§ **Instructions to follow**: What you hand back must match the listing exactly.

Segment Start: Provided data

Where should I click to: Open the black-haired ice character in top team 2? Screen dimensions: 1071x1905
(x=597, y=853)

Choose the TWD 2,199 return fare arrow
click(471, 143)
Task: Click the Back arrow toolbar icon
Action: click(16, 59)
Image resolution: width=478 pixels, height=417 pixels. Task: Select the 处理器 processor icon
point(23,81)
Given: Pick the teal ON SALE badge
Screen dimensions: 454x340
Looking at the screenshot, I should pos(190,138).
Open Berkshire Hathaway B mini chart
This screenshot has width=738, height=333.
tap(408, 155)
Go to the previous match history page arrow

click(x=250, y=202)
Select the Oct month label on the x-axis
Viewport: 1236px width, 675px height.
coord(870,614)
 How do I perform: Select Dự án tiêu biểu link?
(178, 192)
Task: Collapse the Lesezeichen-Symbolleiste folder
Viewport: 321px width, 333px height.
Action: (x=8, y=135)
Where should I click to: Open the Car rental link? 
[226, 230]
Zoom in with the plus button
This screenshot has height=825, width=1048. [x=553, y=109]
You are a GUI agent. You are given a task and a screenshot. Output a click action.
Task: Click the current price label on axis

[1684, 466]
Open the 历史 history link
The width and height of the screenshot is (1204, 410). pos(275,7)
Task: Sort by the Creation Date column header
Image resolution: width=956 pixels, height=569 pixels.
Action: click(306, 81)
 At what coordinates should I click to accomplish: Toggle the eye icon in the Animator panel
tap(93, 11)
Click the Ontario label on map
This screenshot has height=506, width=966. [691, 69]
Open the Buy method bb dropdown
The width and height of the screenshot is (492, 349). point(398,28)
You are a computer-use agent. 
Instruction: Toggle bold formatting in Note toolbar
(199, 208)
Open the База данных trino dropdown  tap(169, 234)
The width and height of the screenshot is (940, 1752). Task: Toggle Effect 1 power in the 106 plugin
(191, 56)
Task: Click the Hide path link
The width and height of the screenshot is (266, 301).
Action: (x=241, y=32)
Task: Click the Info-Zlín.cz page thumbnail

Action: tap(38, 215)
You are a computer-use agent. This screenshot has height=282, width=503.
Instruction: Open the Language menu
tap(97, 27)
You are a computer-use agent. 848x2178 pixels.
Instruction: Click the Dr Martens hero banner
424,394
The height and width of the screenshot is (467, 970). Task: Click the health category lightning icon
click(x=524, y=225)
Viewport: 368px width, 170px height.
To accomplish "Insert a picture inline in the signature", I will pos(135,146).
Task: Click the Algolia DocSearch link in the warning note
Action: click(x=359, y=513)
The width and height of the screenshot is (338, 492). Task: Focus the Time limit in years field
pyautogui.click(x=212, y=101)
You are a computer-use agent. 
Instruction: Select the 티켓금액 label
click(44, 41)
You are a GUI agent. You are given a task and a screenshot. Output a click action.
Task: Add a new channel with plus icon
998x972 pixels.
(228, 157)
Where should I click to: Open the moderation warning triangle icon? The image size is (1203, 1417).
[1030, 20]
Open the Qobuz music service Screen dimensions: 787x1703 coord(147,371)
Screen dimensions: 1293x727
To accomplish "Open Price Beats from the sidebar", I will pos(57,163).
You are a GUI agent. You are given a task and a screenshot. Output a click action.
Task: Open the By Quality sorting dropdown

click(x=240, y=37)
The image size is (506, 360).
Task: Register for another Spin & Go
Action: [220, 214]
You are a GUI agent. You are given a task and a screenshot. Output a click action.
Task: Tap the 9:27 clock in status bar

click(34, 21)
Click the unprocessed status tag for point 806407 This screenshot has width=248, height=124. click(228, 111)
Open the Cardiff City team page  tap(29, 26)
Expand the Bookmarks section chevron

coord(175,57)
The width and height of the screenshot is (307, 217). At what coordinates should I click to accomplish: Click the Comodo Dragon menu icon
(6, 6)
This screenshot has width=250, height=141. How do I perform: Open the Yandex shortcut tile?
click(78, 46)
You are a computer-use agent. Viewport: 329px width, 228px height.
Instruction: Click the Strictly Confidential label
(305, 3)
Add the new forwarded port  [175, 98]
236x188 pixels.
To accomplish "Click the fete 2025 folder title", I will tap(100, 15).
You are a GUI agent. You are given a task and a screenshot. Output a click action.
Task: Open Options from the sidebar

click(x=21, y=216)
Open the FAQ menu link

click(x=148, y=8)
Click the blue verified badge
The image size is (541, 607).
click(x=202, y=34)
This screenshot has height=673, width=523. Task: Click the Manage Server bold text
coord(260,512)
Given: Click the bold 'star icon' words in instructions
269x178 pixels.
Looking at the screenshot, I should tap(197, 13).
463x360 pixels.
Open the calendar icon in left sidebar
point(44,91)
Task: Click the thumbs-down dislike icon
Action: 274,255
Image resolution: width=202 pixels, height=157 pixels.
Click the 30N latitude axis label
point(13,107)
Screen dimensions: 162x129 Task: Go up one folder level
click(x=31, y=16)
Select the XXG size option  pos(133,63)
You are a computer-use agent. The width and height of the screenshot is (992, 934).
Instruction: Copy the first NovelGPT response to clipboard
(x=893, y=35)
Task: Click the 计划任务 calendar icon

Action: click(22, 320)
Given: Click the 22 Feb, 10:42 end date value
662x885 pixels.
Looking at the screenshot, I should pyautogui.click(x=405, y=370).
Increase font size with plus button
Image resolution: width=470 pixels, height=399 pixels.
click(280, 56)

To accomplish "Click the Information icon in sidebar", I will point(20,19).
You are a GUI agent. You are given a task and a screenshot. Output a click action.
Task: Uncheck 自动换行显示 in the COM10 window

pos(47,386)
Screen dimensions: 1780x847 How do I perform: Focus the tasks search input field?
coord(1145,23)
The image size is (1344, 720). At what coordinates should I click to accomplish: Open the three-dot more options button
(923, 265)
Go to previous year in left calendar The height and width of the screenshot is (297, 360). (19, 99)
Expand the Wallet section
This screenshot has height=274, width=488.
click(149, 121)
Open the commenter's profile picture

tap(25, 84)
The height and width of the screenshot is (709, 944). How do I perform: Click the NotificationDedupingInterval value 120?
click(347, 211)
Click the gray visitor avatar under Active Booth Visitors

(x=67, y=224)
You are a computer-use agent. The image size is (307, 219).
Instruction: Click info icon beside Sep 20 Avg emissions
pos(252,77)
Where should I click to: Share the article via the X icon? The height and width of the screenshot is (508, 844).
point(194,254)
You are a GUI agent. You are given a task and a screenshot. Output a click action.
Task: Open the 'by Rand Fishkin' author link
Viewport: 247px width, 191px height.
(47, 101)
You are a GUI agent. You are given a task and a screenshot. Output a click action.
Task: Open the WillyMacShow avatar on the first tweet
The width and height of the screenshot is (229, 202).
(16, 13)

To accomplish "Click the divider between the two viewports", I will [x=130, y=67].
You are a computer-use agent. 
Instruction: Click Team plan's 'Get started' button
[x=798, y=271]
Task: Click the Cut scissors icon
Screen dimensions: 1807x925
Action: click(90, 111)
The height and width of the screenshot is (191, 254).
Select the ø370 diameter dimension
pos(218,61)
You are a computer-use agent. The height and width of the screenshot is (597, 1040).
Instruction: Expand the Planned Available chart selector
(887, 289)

Segment End: Provided data

§ **Response for this exercise**:
Where should I click to: Open the black-haired ice character in top team 2? Screen dimensions: 1071x1905
(x=597, y=853)

Choose the TWD 2,199 return fare arrow
click(471, 143)
Task: Click the Back arrow toolbar icon
Action: click(16, 59)
Image resolution: width=478 pixels, height=417 pixels. Task: Select the 处理器 processor icon
point(23,81)
Given: Pick the teal ON SALE badge
Screen dimensions: 454x340
Looking at the screenshot, I should pos(190,138).
Open Berkshire Hathaway B mini chart
This screenshot has width=738, height=333.
tap(408, 155)
Go to the previous match history page arrow

click(x=250, y=202)
Select the Oct month label on the x-axis
Viewport: 1236px width, 675px height.
coord(870,614)
 How do I perform: Select Dự án tiêu biểu link?
(178, 192)
Task: Collapse the Lesezeichen-Symbolleiste folder
Viewport: 321px width, 333px height.
Action: (x=8, y=135)
Where should I click to: Open the Car rental link? 
[226, 230]
Zoom in with the plus button
This screenshot has height=825, width=1048. [x=553, y=109]
You are a GUI agent. You are given a task and a screenshot. Output a click action.
Task: Click the current price label on axis

[1684, 466]
Open the 历史 history link
The width and height of the screenshot is (1204, 410). pos(275,7)
Task: Sort by the Creation Date column header
Image resolution: width=956 pixels, height=569 pixels.
Action: click(306, 81)
 At what coordinates should I click to accomplish: Toggle the eye icon in the Animator panel
tap(93, 11)
Click the Ontario label on map
This screenshot has height=506, width=966. [691, 69]
Open the Buy method bb dropdown
The width and height of the screenshot is (492, 349). point(398,28)
You are a computer-use agent. 
Instruction: Toggle bold formatting in Note toolbar
(199, 208)
Open the База данных trino dropdown  tap(169, 234)
The width and height of the screenshot is (940, 1752). Task: Toggle Effect 1 power in the 106 plugin
(191, 56)
Task: Click the Hide path link
The width and height of the screenshot is (266, 301).
Action: (x=241, y=32)
Task: Click the Info-Zlín.cz page thumbnail

Action: tap(38, 215)
You are a computer-use agent. This screenshot has height=282, width=503.
Instruction: Open the Language menu
tap(97, 27)
You are a computer-use agent. 848x2178 pixels.
Instruction: Click the Dr Martens hero banner
424,394
The height and width of the screenshot is (467, 970). Task: Click the health category lightning icon
click(x=524, y=225)
Viewport: 368px width, 170px height.
To accomplish "Insert a picture inline in the signature", I will pos(135,146).
Task: Click the Algolia DocSearch link in the warning note
Action: click(x=359, y=513)
The width and height of the screenshot is (338, 492). Task: Focus the Time limit in years field
pyautogui.click(x=212, y=101)
You are a computer-use agent. 
Instruction: Select the 티켓금액 label
click(44, 41)
You are a GUI agent. You are given a task and a screenshot. Output a click action.
Task: Add a new channel with plus icon
998x972 pixels.
(228, 157)
Where should I click to: Open the moderation warning triangle icon? The image size is (1203, 1417).
[1030, 20]
Open the Qobuz music service Screen dimensions: 787x1703 coord(147,371)
Screen dimensions: 1293x727
To accomplish "Open Price Beats from the sidebar", I will pos(57,163).
You are a GUI agent. You are given a task and a screenshot. Output a click action.
Task: Open the By Quality sorting dropdown

click(x=240, y=37)
The image size is (506, 360).
Task: Register for another Spin & Go
Action: [220, 214]
You are a GUI agent. You are given a task and a screenshot. Output a click action.
Task: Tap the 9:27 clock in status bar

click(34, 21)
Click the unprocessed status tag for point 806407 This screenshot has width=248, height=124. click(228, 111)
Open the Cardiff City team page  tap(29, 26)
Expand the Bookmarks section chevron

coord(175,57)
The width and height of the screenshot is (307, 217). At what coordinates should I click to accomplish: Click the Comodo Dragon menu icon
(6, 6)
This screenshot has width=250, height=141. How do I perform: Open the Yandex shortcut tile?
click(78, 46)
You are a computer-use agent. Viewport: 329px width, 228px height.
Instruction: Click the Strictly Confidential label
(305, 3)
Add the new forwarded port  [175, 98]
236x188 pixels.
To accomplish "Click the fete 2025 folder title", I will tap(100, 15).
You are a GUI agent. You are given a task and a screenshot. Output a click action.
Task: Open Options from the sidebar

click(x=21, y=216)
Open the FAQ menu link

click(x=148, y=8)
Click the blue verified badge
The image size is (541, 607).
click(x=202, y=34)
This screenshot has height=673, width=523. Task: Click the Manage Server bold text
coord(260,512)
Given: Click the bold 'star icon' words in instructions
269x178 pixels.
Looking at the screenshot, I should tap(197, 13).
463x360 pixels.
Open the calendar icon in left sidebar
point(44,91)
Task: Click the thumbs-down dislike icon
Action: 274,255
Image resolution: width=202 pixels, height=157 pixels.
Click the 30N latitude axis label
point(13,107)
Screen dimensions: 162x129 Task: Go up one folder level
click(x=31, y=16)
Select the XXG size option  pos(133,63)
You are a computer-use agent. The width and height of the screenshot is (992, 934).
Instruction: Copy the first NovelGPT response to clipboard
(x=893, y=35)
Task: Click the 计划任务 calendar icon

Action: click(22, 320)
Given: Click the 22 Feb, 10:42 end date value
662x885 pixels.
Looking at the screenshot, I should pyautogui.click(x=405, y=370).
Increase font size with plus button
Image resolution: width=470 pixels, height=399 pixels.
click(280, 56)

To accomplish "Click the Information icon in sidebar", I will point(20,19).
You are a GUI agent. You are given a task and a screenshot. Output a click action.
Task: Uncheck 自动换行显示 in the COM10 window

pos(47,386)
Screen dimensions: 1780x847 How do I perform: Focus the tasks search input field?
coord(1145,23)
The image size is (1344, 720). At what coordinates should I click to accomplish: Open the three-dot more options button
(923, 265)
Go to previous year in left calendar The height and width of the screenshot is (297, 360). (19, 99)
Expand the Wallet section
This screenshot has height=274, width=488.
click(149, 121)
Open the commenter's profile picture

tap(25, 84)
The height and width of the screenshot is (709, 944). How do I perform: Click the NotificationDedupingInterval value 120?
click(347, 211)
Click the gray visitor avatar under Active Booth Visitors

(x=67, y=224)
You are a computer-use agent. The image size is (307, 219).
Instruction: Click info icon beside Sep 20 Avg emissions
pos(252,77)
Where should I click to: Share the article via the X icon? The height and width of the screenshot is (508, 844).
point(194,254)
You are a GUI agent. You are given a task and a screenshot. Output a click action.
Task: Open the 'by Rand Fishkin' author link
Viewport: 247px width, 191px height.
(47, 101)
You are a GUI agent. You are given a task and a screenshot. Output a click action.
Task: Open the WillyMacShow avatar on the first tweet
The width and height of the screenshot is (229, 202).
(16, 13)

To accomplish "Click the divider between the two viewports", I will [x=130, y=67].
You are a computer-use agent. 
Instruction: Click Team plan's 'Get started' button
[x=798, y=271]
Task: Click the Cut scissors icon
Screen dimensions: 1807x925
Action: click(90, 111)
The height and width of the screenshot is (191, 254).
Select the ø370 diameter dimension
pos(218,61)
You are a computer-use agent. The height and width of the screenshot is (597, 1040).
Instruction: Expand the Planned Available chart selector
(887, 289)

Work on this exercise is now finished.